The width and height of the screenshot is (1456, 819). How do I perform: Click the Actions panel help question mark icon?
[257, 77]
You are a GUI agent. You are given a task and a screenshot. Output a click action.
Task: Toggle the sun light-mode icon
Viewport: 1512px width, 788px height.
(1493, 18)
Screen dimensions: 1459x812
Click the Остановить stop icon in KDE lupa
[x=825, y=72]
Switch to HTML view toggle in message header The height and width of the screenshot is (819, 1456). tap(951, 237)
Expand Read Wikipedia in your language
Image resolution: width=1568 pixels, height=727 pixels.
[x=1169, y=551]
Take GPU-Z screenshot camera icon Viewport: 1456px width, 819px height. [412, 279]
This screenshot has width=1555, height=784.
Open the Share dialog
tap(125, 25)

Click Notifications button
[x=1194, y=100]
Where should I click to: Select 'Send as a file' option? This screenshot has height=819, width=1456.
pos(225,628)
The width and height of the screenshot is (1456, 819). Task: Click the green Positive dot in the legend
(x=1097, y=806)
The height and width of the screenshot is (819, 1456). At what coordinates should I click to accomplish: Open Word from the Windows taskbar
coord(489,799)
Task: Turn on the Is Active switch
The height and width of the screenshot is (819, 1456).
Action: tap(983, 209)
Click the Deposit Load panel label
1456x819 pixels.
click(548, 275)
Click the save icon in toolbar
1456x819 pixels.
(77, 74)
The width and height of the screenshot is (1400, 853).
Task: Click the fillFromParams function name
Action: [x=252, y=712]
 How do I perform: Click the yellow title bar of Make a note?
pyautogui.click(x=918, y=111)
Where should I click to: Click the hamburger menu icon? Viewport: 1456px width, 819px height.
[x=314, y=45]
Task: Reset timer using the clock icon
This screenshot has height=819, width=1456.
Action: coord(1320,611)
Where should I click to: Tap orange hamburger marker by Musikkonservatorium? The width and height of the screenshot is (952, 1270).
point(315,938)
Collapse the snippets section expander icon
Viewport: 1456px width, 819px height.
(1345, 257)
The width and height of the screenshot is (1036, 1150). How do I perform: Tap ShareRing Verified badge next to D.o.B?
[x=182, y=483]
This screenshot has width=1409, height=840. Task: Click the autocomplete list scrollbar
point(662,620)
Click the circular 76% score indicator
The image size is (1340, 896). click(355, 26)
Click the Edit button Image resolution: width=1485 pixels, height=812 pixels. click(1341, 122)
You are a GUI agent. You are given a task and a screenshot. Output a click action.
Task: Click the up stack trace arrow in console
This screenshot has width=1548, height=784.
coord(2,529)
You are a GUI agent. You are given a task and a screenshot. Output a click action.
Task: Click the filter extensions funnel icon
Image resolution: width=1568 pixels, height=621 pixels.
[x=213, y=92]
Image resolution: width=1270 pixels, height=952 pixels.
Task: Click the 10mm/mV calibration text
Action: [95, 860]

**Problem statement**:
In full and without error, transcribe the listing.

**Task answer**:
The width and height of the screenshot is (1456, 819). How do I perform: Click the Actions panel help question mark icon?
[257, 77]
You are a GUI agent. You are given a task and a screenshot. Output a click action.
Task: Toggle the sun light-mode icon
Viewport: 1512px width, 788px height.
(1493, 18)
Screen dimensions: 1459x812
Click the Остановить stop icon in KDE lupa
[x=825, y=72]
Switch to HTML view toggle in message header The height and width of the screenshot is (819, 1456). tap(951, 237)
Expand Read Wikipedia in your language
Image resolution: width=1568 pixels, height=727 pixels.
[x=1169, y=551]
Take GPU-Z screenshot camera icon Viewport: 1456px width, 819px height. [412, 279]
This screenshot has width=1555, height=784.
Open the Share dialog
tap(125, 25)

Click Notifications button
[x=1194, y=100]
Where should I click to: Select 'Send as a file' option? This screenshot has height=819, width=1456.
pos(225,628)
The width and height of the screenshot is (1456, 819). Task: Click the green Positive dot in the legend
(x=1097, y=806)
The height and width of the screenshot is (819, 1456). At what coordinates should I click to accomplish: Open Word from the Windows taskbar
coord(489,799)
Task: Turn on the Is Active switch
The height and width of the screenshot is (819, 1456).
Action: tap(983, 209)
Click the Deposit Load panel label
1456x819 pixels.
click(548, 275)
Click the save icon in toolbar
1456x819 pixels.
(77, 74)
The width and height of the screenshot is (1400, 853).
Task: Click the fillFromParams function name
Action: [x=252, y=712]
 How do I perform: Click the yellow title bar of Make a note?
pyautogui.click(x=918, y=111)
Where should I click to: Click the hamburger menu icon? Viewport: 1456px width, 819px height.
[x=314, y=45]
Task: Reset timer using the clock icon
This screenshot has height=819, width=1456.
Action: coord(1320,611)
Where should I click to: Tap orange hamburger marker by Musikkonservatorium? The width and height of the screenshot is (952, 1270).
point(315,938)
Collapse the snippets section expander icon
Viewport: 1456px width, 819px height.
(1345, 257)
The width and height of the screenshot is (1036, 1150). How do I perform: Tap ShareRing Verified badge next to D.o.B?
[x=182, y=483]
This screenshot has width=1409, height=840. Task: Click the autocomplete list scrollbar
point(662,620)
Click the circular 76% score indicator
The image size is (1340, 896). click(355, 26)
Click the Edit button Image resolution: width=1485 pixels, height=812 pixels. click(1341, 122)
You are a GUI agent. You are given a task and a screenshot. Output a click action.
Task: Click the up stack trace arrow in console
This screenshot has width=1548, height=784.
coord(2,529)
You are a GUI agent. You are given a task and a screenshot. Output a click action.
Task: Click the filter extensions funnel icon
Image resolution: width=1568 pixels, height=621 pixels.
[x=213, y=92]
Image resolution: width=1270 pixels, height=952 pixels.
Task: Click the 10mm/mV calibration text
Action: [95, 860]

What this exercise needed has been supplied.